Pictures are to be dropped, and only the lines from the one containing "The width and" through the end of the data below are to be reproduced as written.

======== Given records ========

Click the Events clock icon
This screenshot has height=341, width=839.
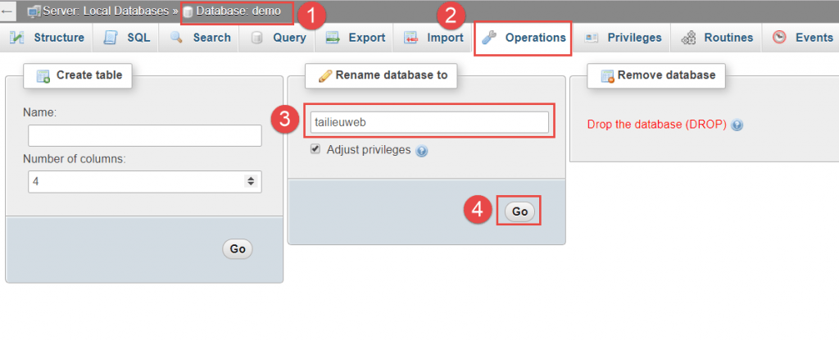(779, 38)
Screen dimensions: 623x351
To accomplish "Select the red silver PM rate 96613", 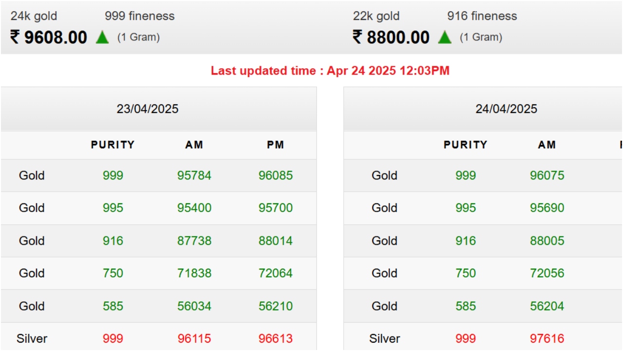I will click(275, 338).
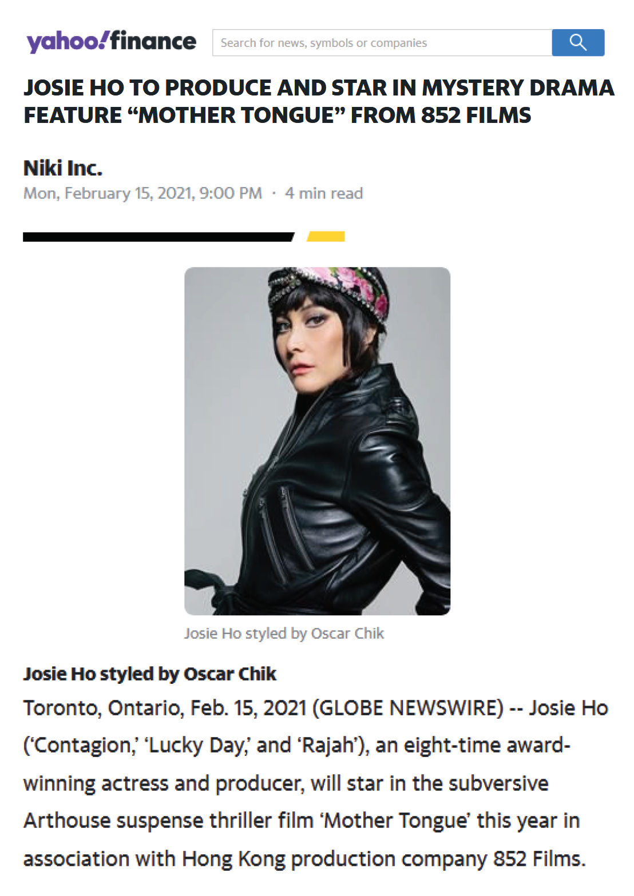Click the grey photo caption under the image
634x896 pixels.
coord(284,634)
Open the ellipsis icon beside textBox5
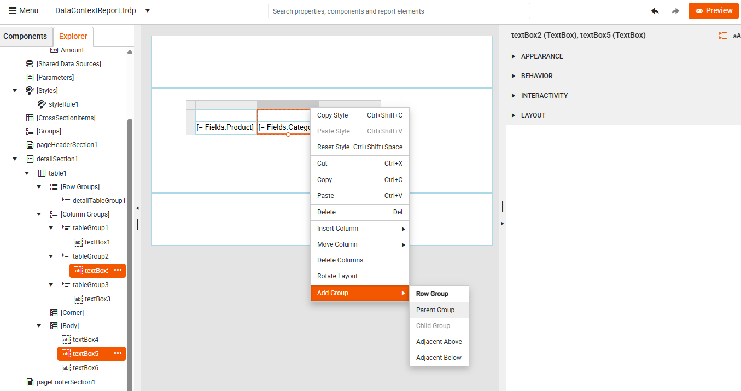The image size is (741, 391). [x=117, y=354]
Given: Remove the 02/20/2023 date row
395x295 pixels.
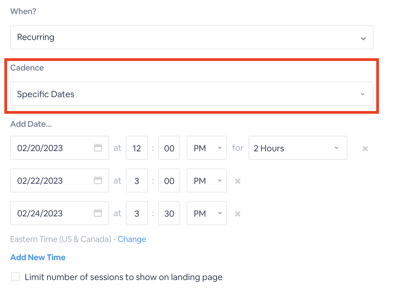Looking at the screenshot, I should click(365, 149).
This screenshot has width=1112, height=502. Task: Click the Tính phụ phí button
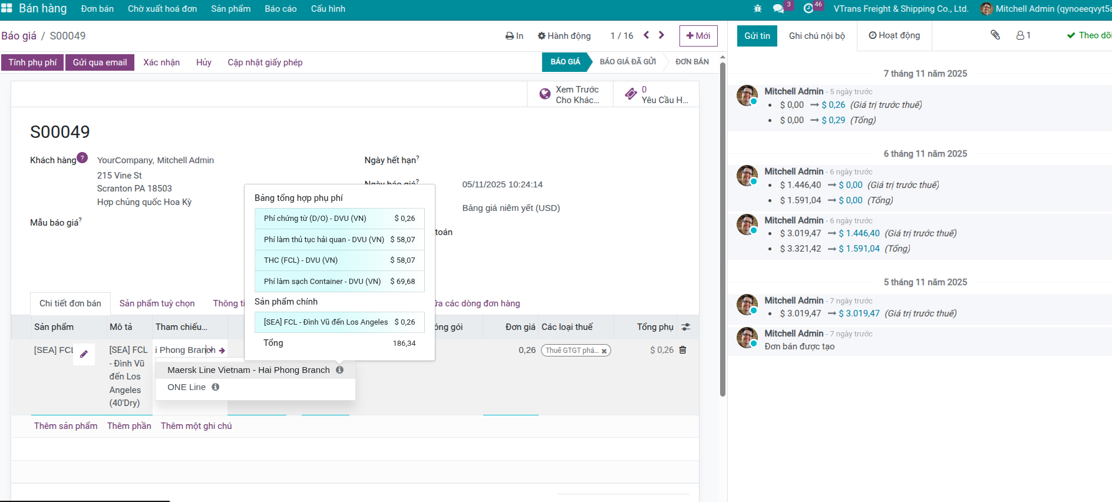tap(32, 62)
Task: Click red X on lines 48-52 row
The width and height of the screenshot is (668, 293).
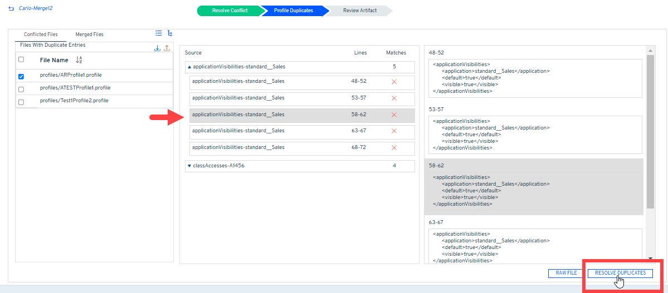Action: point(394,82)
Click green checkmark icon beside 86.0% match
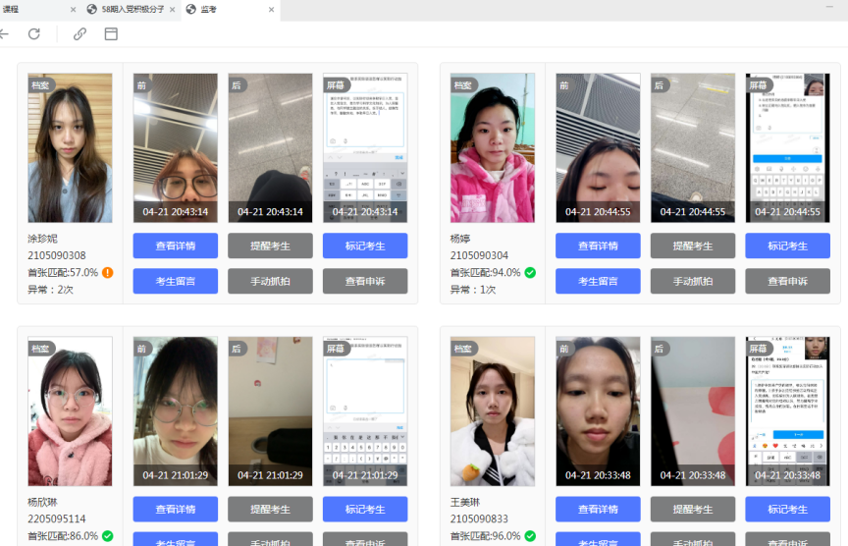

========

[Task answer]
The width and height of the screenshot is (668, 293).
Action: point(394,82)
Click green checkmark icon beside 86.0% match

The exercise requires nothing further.